Medically reviewed by Drugs.com. Last updated on Jan 5, 2023.
Postexposure prophylaxis (PEP) is medical care given to prevent HIV, hepatitis B, and other diseases. PEP may include first aid, testing, and medicines. Exposure can occur when you have contact with certain body fluids from another person. These fluids include blood, semen, and vaginal fluid. They also include any other body fluid that may have blood in it, such as saliva or urine. You are exposed if these fluids touch an open area of your skin, such as a cut. You also are exposed if the fluids touch a mucus membrane. This is a moist area, such as in the eyes, nose, and mouth. You can be exposed by a needlestick through the skin.
- Antiretrovirals: These medicines help prevent HIV. They must be taken for 28 days, unless your healthcare provider tells you otherwise. You may be given a starter pack with enough medicine for 1 to 7 days. You may be given medicine for the full 28 days instead. If you receive a starter pack, you must return to your healthcare provider in 1 to 7 days. At this visit, you will receive the rest of the medicine.
- Hepatitis B vaccine: This medicine helps prevent hepatitis B. You will need 3 doses (shots) of the vaccine. The second dose should be taken 1 to 2 months after the first dose. The third dose should be taken 4 to 6 months after the first dose.
- Antibiotics: These are germ-killing medicines to help treat or prevent sexually transmitted diseases, such as gonorrhea.
- Take your medicine as directed. Contact your healthcare provider if you think your medicine is not helping or if you have side effects. Tell your provider if you are allergic to any medicine. Keep a list of the medicines, vitamins, and herbs you take. Include the amounts, and when and why you take them. Bring the list or the pill bottles to follow-up visits. Carry your medicine list with you in case of an emergency.
Follow up with your healthcare provider as directed:
If you did not receive any treatment after the exposure, you will need to follow up with your healthcare provider within 1 week. If you were given antiretrovirals, you will need a follow-up visit in about 2 weeks. Further HIV testing will be needed 6 weeks, 3 months, and 6 months after the exposure. You may have HIV testing up to 12 months after the exposure.

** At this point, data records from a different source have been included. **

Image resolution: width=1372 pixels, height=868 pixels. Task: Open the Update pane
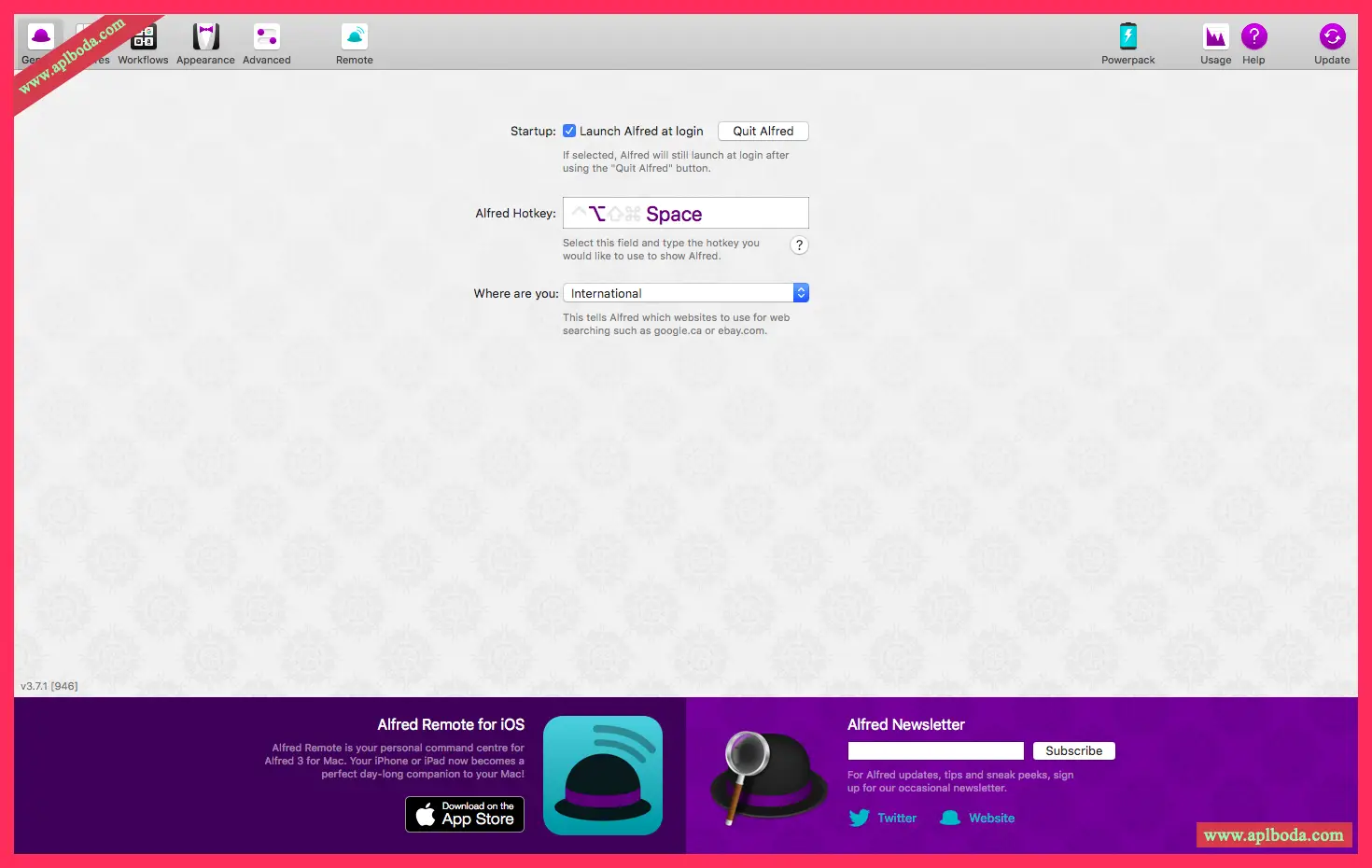(x=1331, y=44)
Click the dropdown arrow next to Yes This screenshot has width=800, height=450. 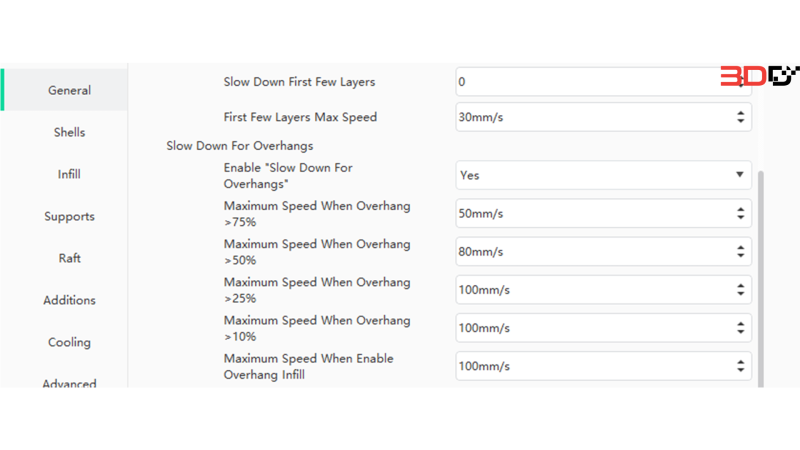pyautogui.click(x=740, y=174)
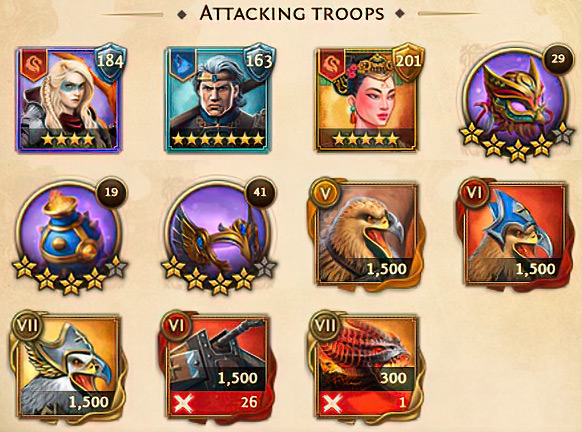Click the 19 badge on potion artifact
The image size is (582, 432).
[x=111, y=192]
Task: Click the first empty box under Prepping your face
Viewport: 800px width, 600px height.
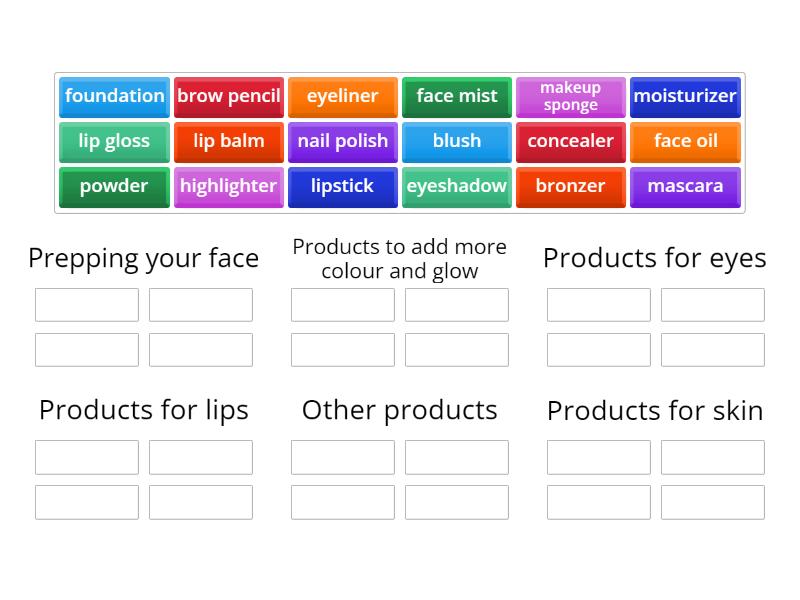Action: (86, 305)
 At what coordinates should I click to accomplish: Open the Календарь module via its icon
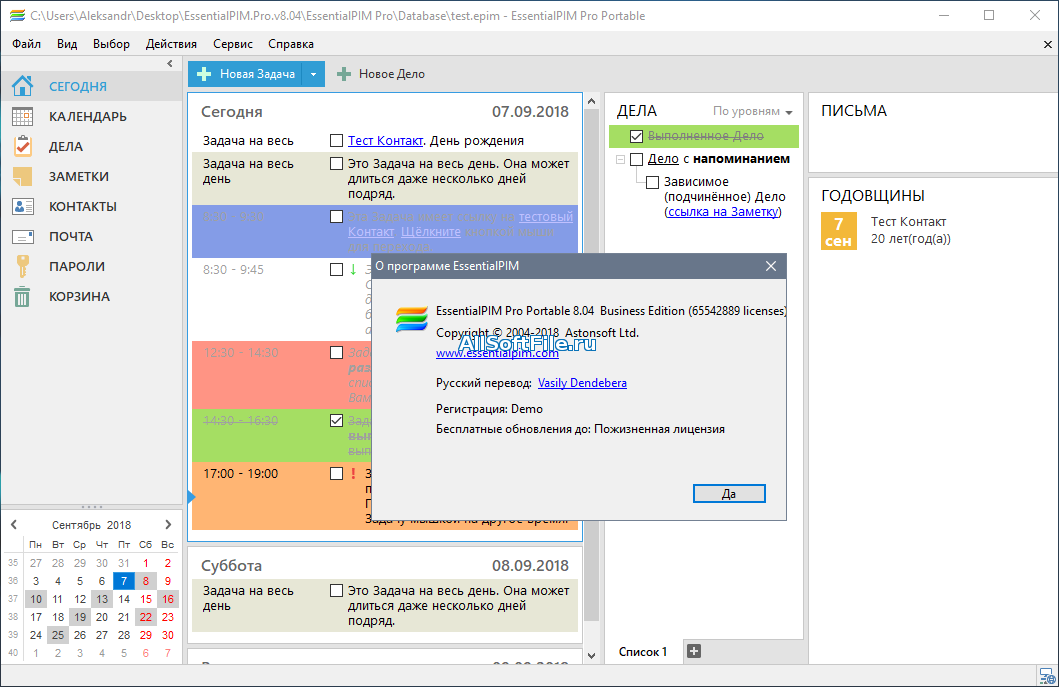click(x=22, y=116)
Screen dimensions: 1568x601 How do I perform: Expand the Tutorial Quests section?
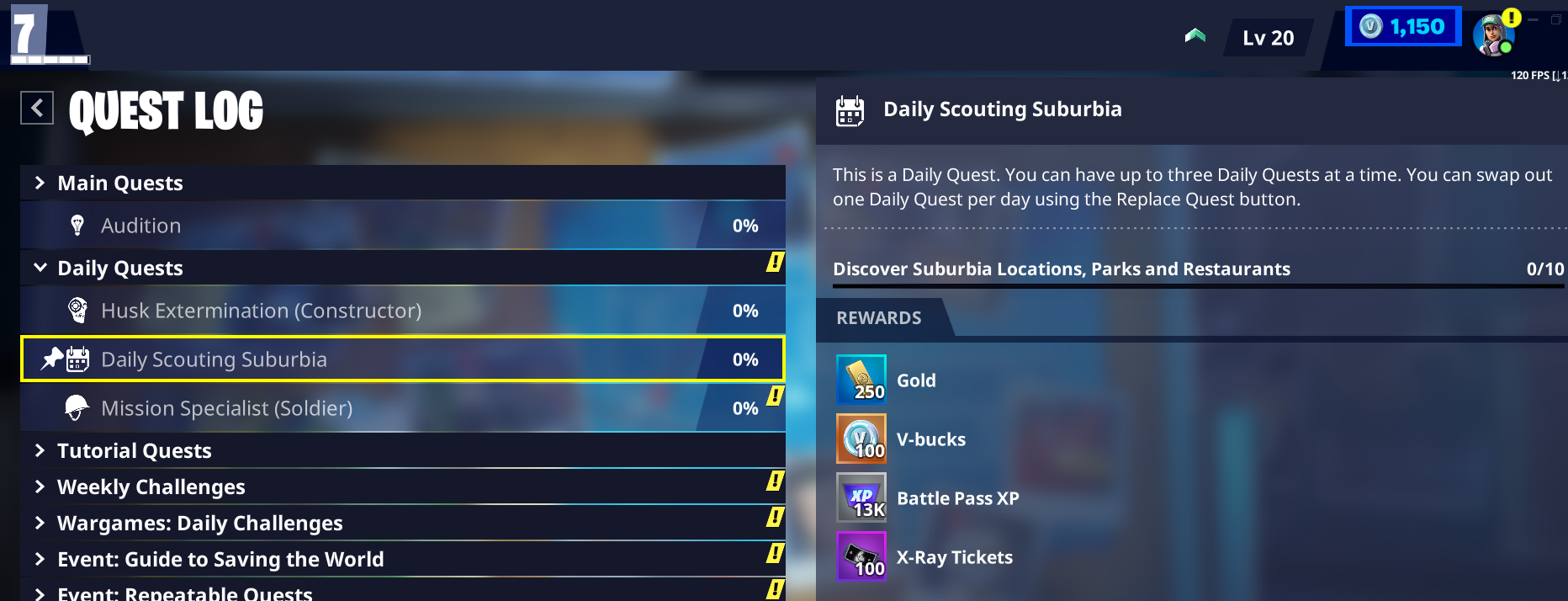click(x=40, y=450)
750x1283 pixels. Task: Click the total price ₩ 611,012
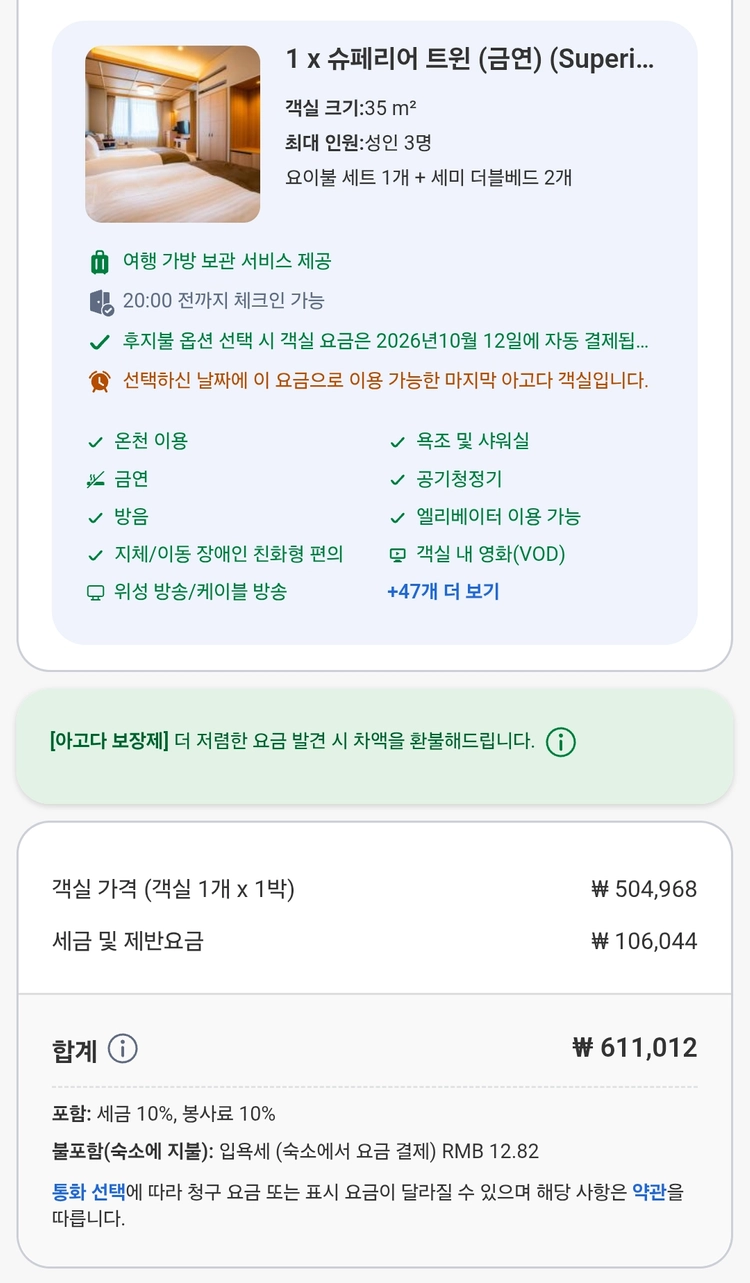pyautogui.click(x=634, y=1048)
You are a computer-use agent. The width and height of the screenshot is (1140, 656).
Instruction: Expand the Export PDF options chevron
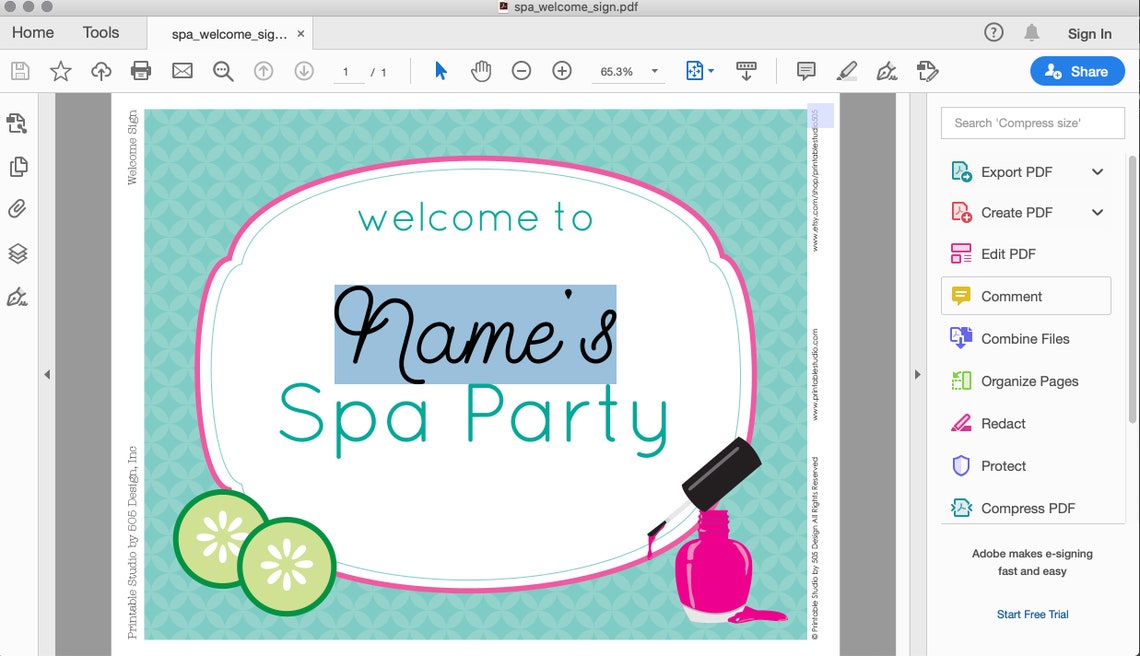pos(1098,171)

In case you are infected, you will need to take steps to keep others from getting sick. These steps can help you avoid being exposed again:
- Avoid sex, or have safe sex. Safe sex means having sex only with one person who is not infected and who is only having sex with you. It also means using condoms each time you have sex.
- Avoid injection drug use. If you cannot do this, always use needles that are sterile (germ-free).
- Follow all safety rules at your workplace if you are at risk of exposure. Be sure to use safety equipment as needed.
- Get the hepatitis B vaccine if you have not already.
- Do not breastfeed unless you know you are not infected.
In case of future exposure:
If you think you have been exposed, get first aid right away. If you are at work, follow work policy to report the exposure. The type of first aid you need depends on what part of your body was exposed:
- Open skin: Wash the area right away with soap and water. Use a gel hand cleaner if you do not have soap or running water. Do not use anything harsh, such as bleach. Do not squeeze or rub the skin.
- Eyes: Rinse your eyes with water or saline (a salt solution) right away. Be sure to clean well by moving your eyelids with your fingers as you rinse. Keep contact lenses in while rinsing your eyes, then remove and clean them as usual. Avoid soap or other cleaners.
- Mouth: Spit out the blood or body fluid right away. Rinse your mouth with water or saline several times. Avoid putting soap or other cleaners in your mouth.
For support and more information:
It can be hard to cope if you think you have been exposed to a disease. You may feel scared and concerned about your health. This is normal. It can be helpful to find out all you can about the risk of exposure. Counseling or joining a support group also can help. Talk to your healthcare provider, or contact the following:
- National Center for HIV/AIDS, Viral Hepatitis, STD, and TB Prevention, CDC
Web Address: www.cdc.gov/nchhstp/
- The National Clinicians' Post-Exposure Prophylaxis Hotline
Web Address: www.nccc.ucsf.edu/about_nccc/pepline/
Contact your healthcare provider if:
- You have nausea or diarrhea.
- You are more tired than usual.
- You have new headaches, or you feel dizzy.
- You have trouble sleeping.
- Your eyes or skin turn yellow.
- You are not eating because of appetite loss.
- You are or may be pregnant.
Return to the emergency department if:
- You have a fever.
- You have a rash.
- You have new muscle pain or pain in your back or abdomen.
- You urinate more often than usual, have blood in your urine, or have pain while urinating.
- You are more thirsty than usual.
- You have trouble swallowing or breathing.